EXERCISE BRIEF: Copy out the items below word for word, starting with the line that contains "This screenshot has" and going on through the line that contains "currency-button: CAD is", with the pictures left out of your answer.

DATASET ENTRIES:

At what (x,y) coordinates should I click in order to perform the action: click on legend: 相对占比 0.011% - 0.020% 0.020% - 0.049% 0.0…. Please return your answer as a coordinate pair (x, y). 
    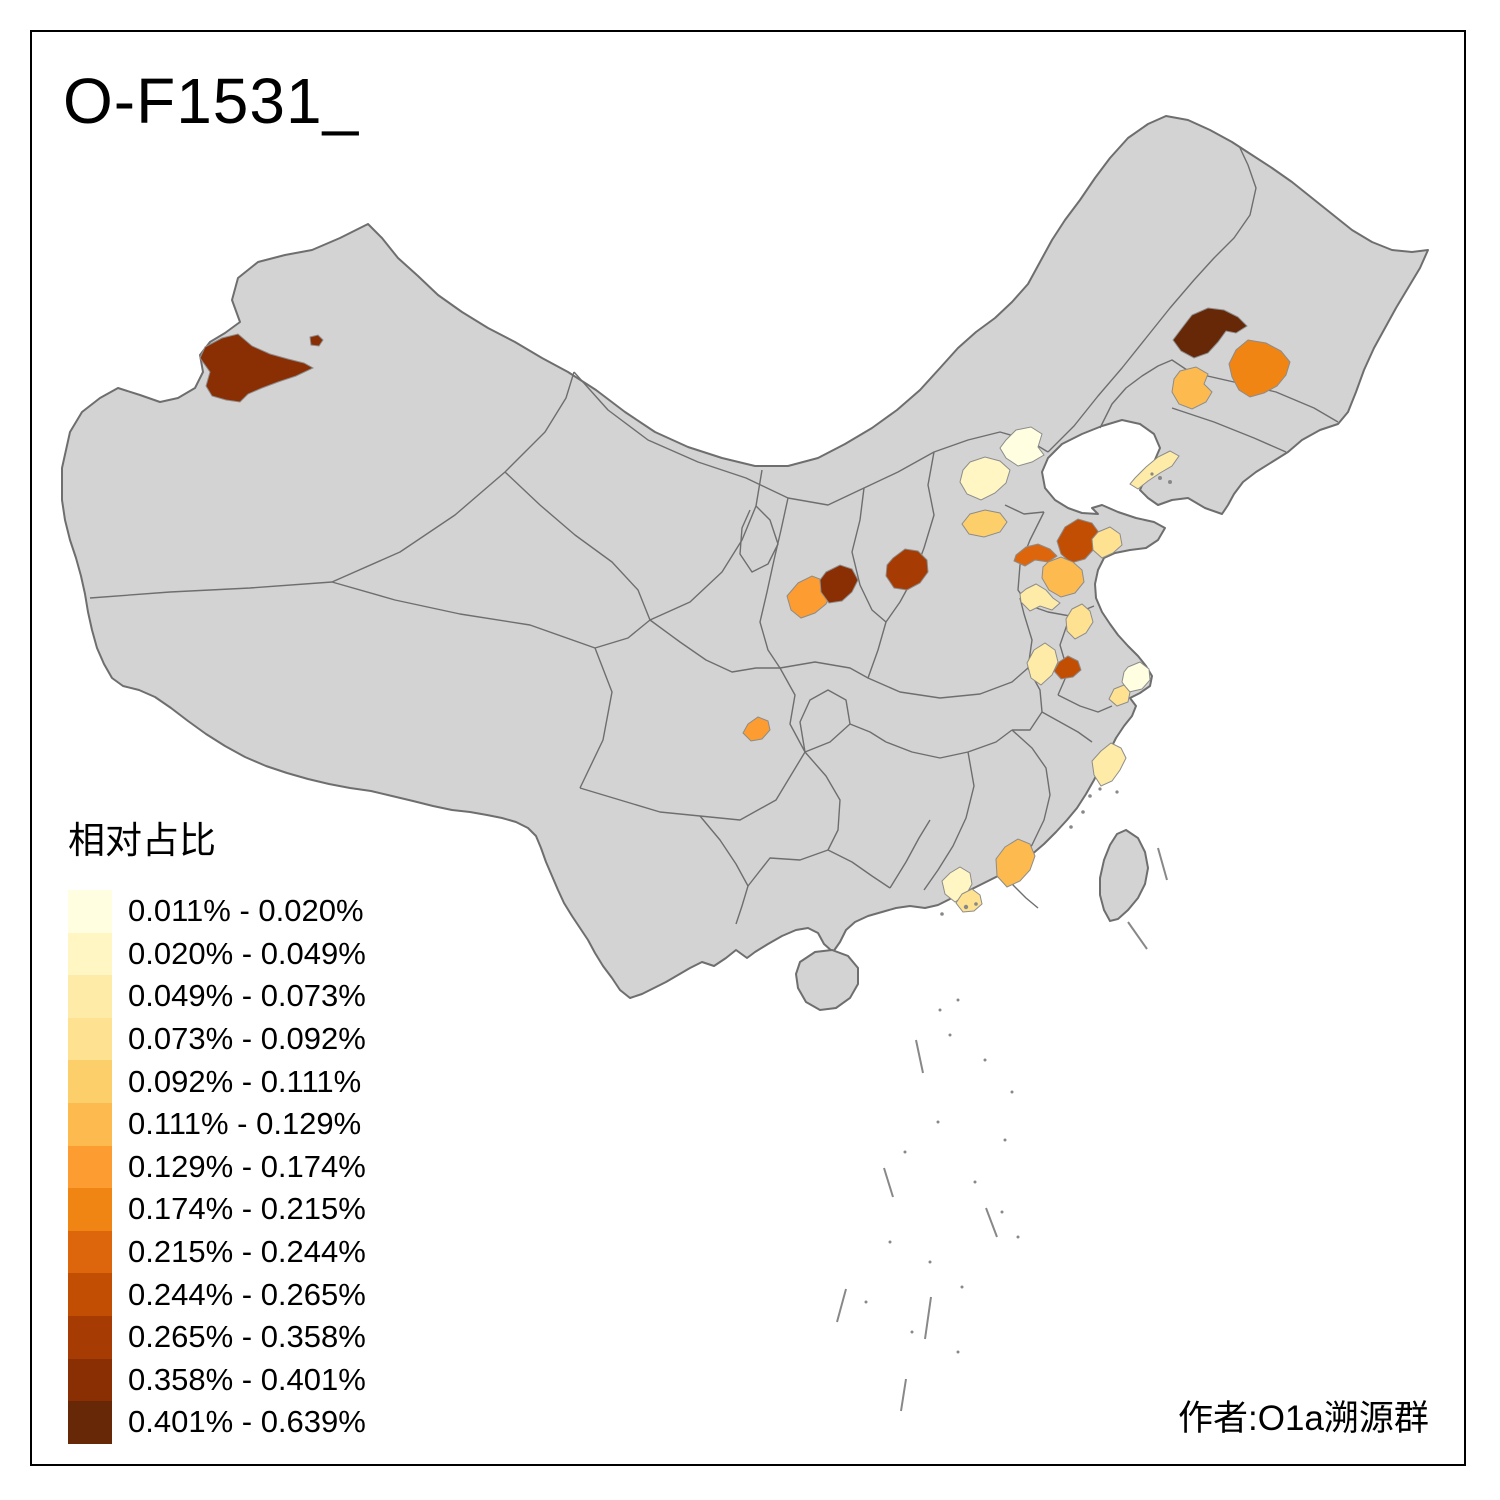
    Looking at the image, I should click on (217, 1127).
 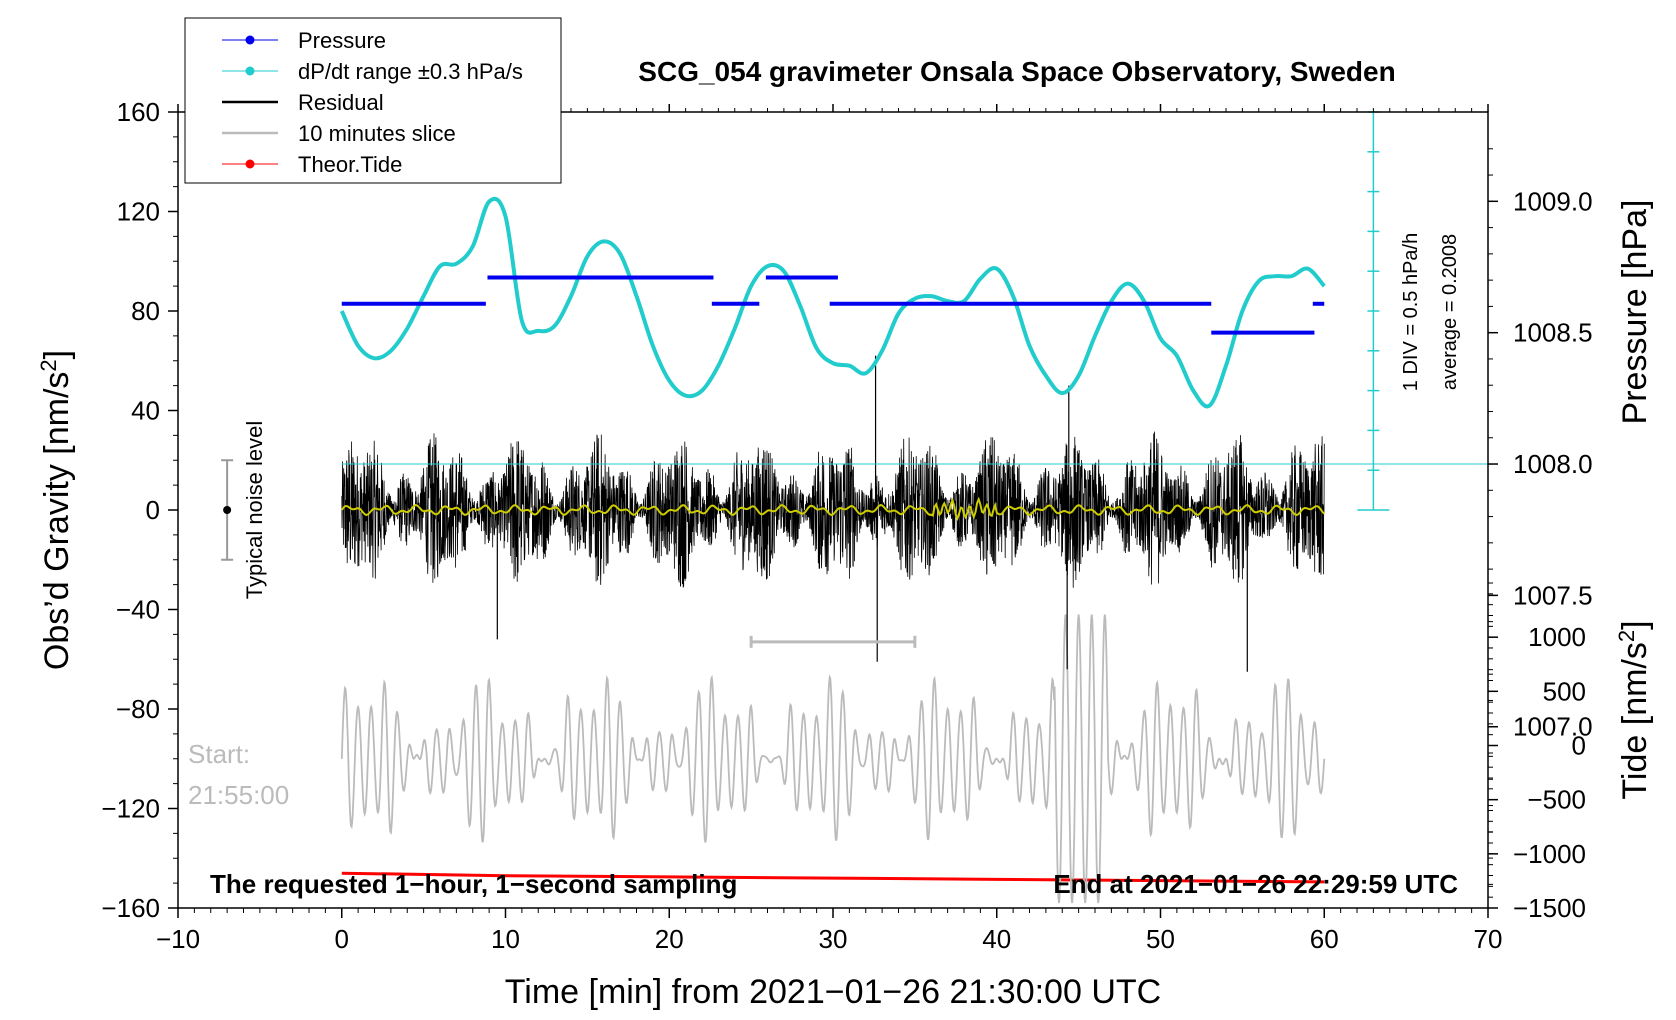 What do you see at coordinates (178, 939) in the screenshot?
I see `x-tick-label: −10` at bounding box center [178, 939].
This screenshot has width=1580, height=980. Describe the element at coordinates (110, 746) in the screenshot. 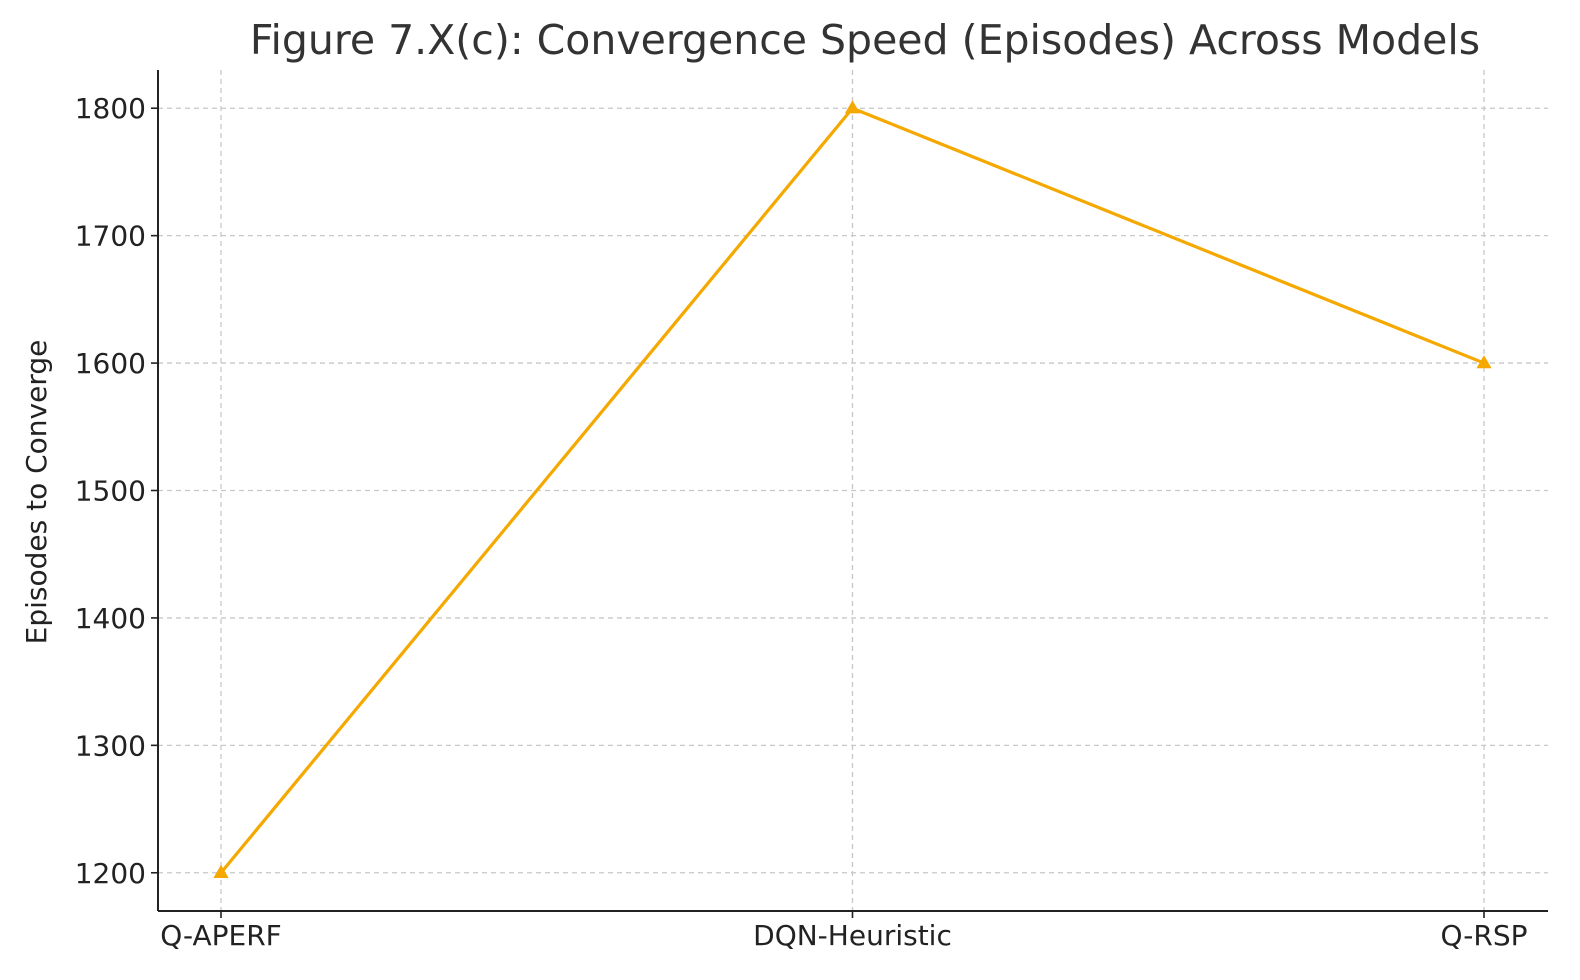

I see `y-tick-label: 1300` at that location.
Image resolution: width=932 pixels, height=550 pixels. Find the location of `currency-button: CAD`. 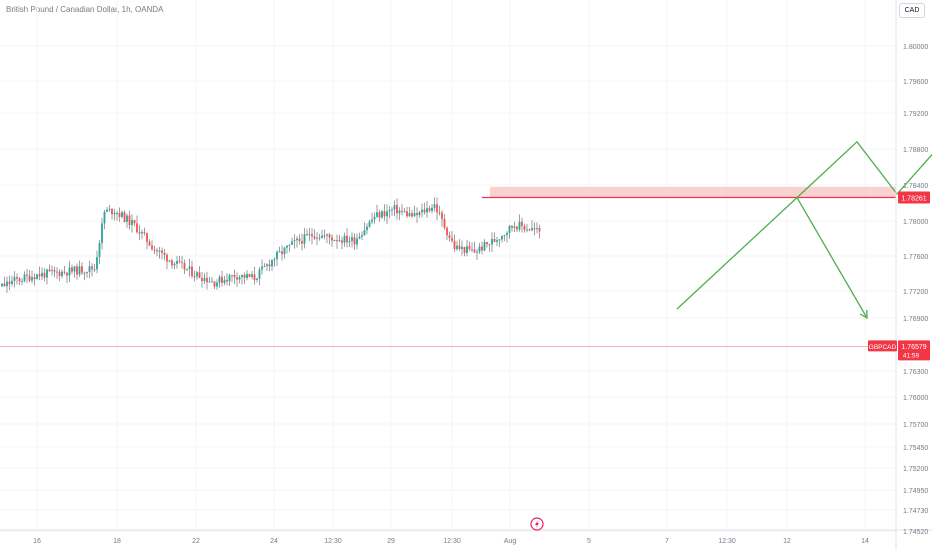

currency-button: CAD is located at coordinates (912, 10).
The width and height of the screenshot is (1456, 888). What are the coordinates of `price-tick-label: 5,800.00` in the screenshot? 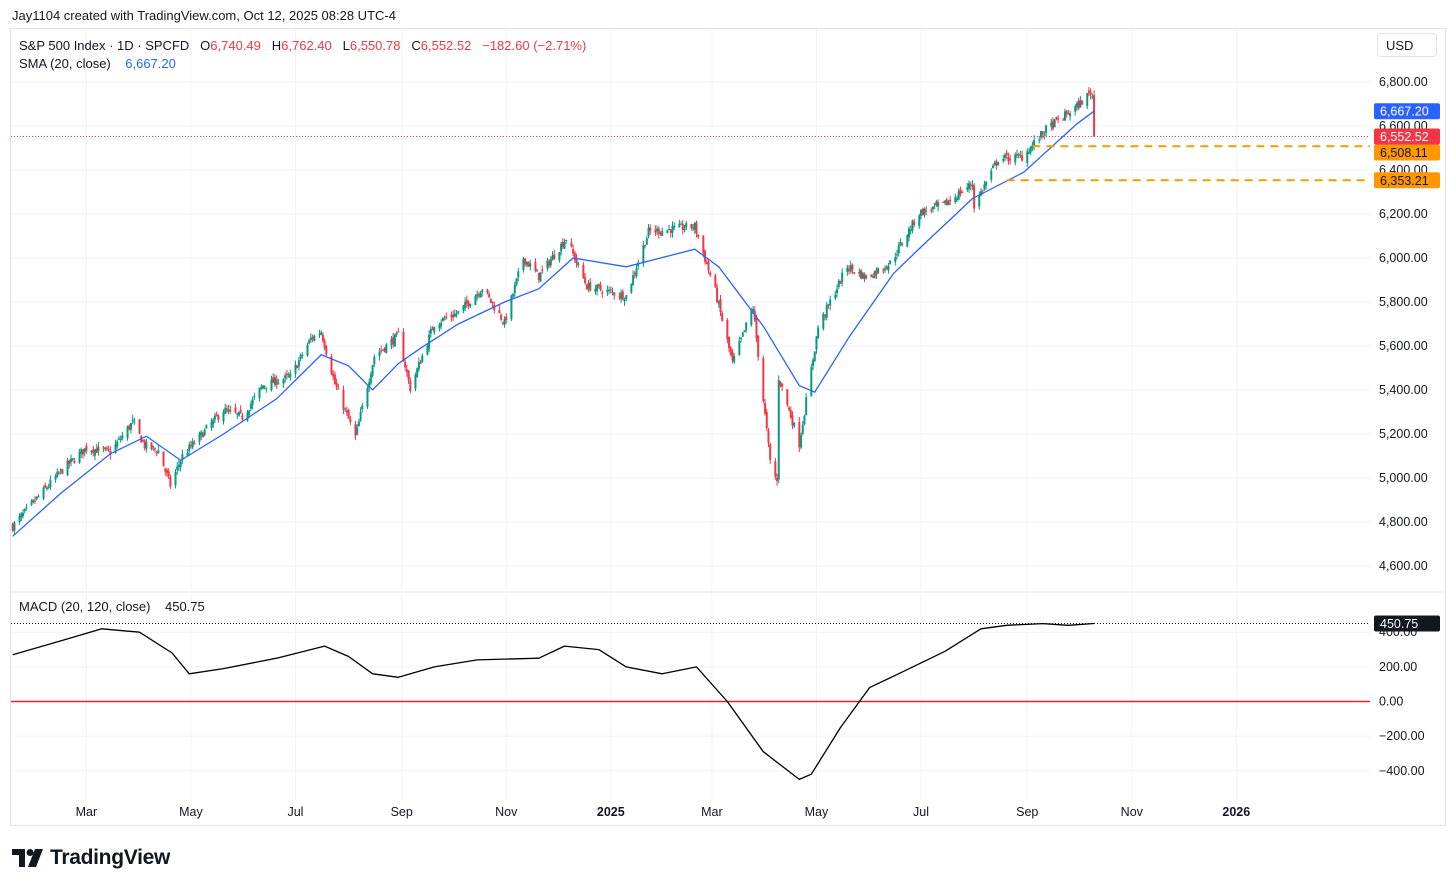 It's located at (1404, 302).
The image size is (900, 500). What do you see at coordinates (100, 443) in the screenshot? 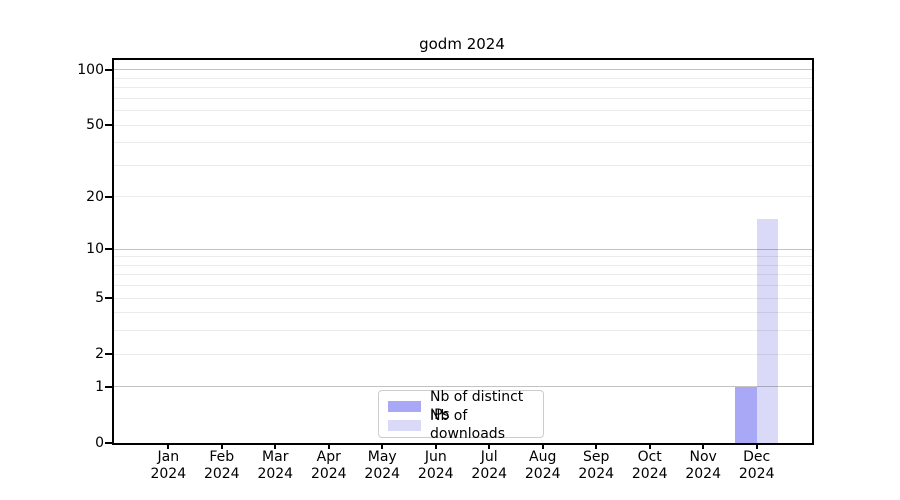
I see `y-tick-label: 0` at bounding box center [100, 443].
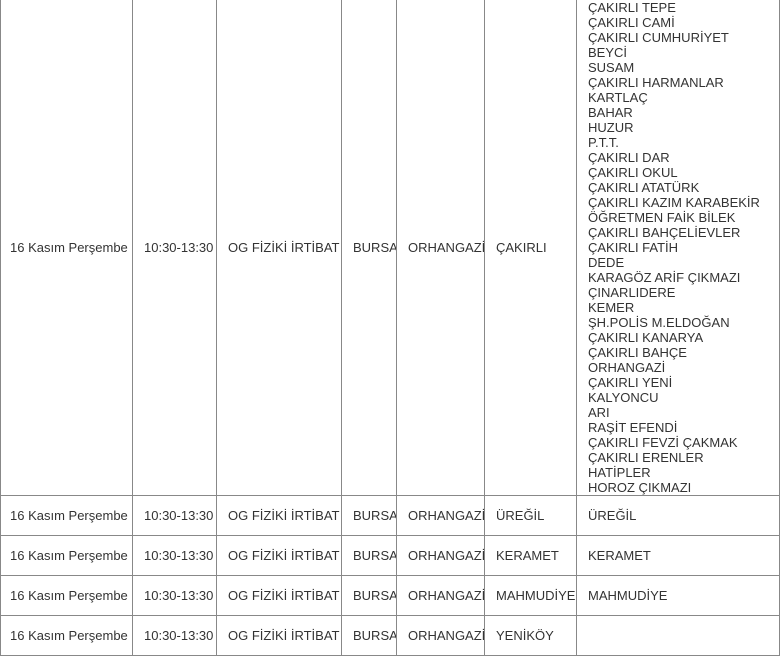 The width and height of the screenshot is (780, 656). What do you see at coordinates (610, 112) in the screenshot?
I see `street-item: BAHAR` at bounding box center [610, 112].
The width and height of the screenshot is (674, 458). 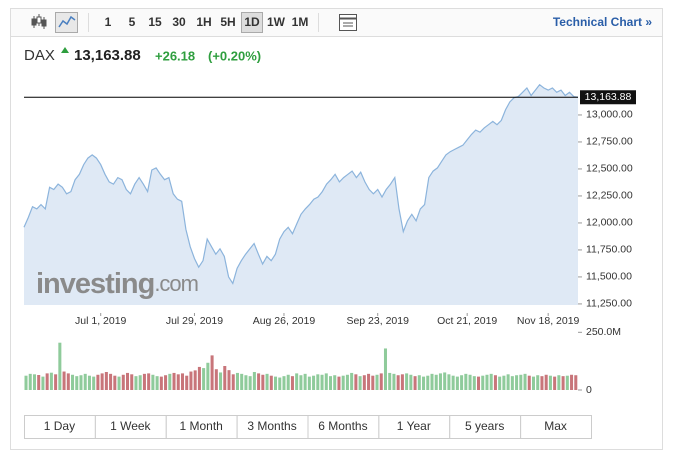 I want to click on interval-button: 1M, so click(x=300, y=22).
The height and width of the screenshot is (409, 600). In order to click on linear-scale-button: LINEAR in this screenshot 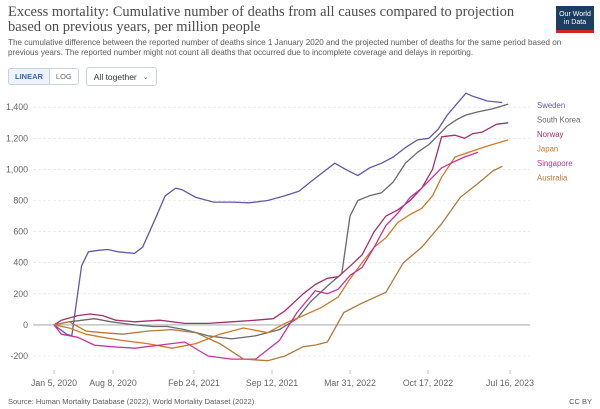, I will do `click(30, 76)`.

SOLUTION FOR THIS PROBLEM:
This screenshot has width=1580, height=980. Describe the element at coordinates (110, 746) in the screenshot. 

I see `y-tick-label: 1300` at that location.
Image resolution: width=932 pixels, height=550 pixels. Find the location of `currency-button: CAD`. 

currency-button: CAD is located at coordinates (912, 10).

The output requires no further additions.